This program is available to all retail pharmacies that provide enteral and parenteral therapy directly to home care patients. An Own Use Statement certifying that the services and products we provide are for the direct use of home care patients is required for all members. The purpose of the statement is to ensure drug manufacturers that their products are not being resold to physicians or wholesalers or sold to a non-home care patient.

Choosing Your Customers Based on the “Own Use” Stipulation

To help our clients meet their required “own use” assurance standard, we have included a detailed description of the customers qualified to receive our contracted products and services.

The therapy (products and services) may be provided to …
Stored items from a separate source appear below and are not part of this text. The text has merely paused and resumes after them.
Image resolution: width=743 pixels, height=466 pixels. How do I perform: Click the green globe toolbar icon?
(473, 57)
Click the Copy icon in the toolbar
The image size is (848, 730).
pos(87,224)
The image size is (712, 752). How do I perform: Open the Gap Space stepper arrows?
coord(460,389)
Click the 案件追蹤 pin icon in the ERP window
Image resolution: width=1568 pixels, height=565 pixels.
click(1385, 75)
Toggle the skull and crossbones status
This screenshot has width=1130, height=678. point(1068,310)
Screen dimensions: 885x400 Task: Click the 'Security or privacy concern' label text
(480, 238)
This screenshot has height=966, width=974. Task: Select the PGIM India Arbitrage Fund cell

  • A home care patient directly, or to his/her third party payer.
  • A patient receiving the therapy in a physician’s office, as long as the therapy is part of an admixture service. (The drugs must be prepared at the pharmacy for administration by staff at the pharmacy’s office.)
  • A home healthcare agency, if the product is part of an admixture service or if the patient (or third party payer) is directly billed for the products.
  • A nursing home or hospice patient.

Each manufacturer may require the pharmacy provider to sign a specific criteria or Own Use Statement as per their policy. They have the right to decide on the final eligibility of IVMed members before members can access their contracts. Some manufacturers may require members to be closed door in order to access pricing.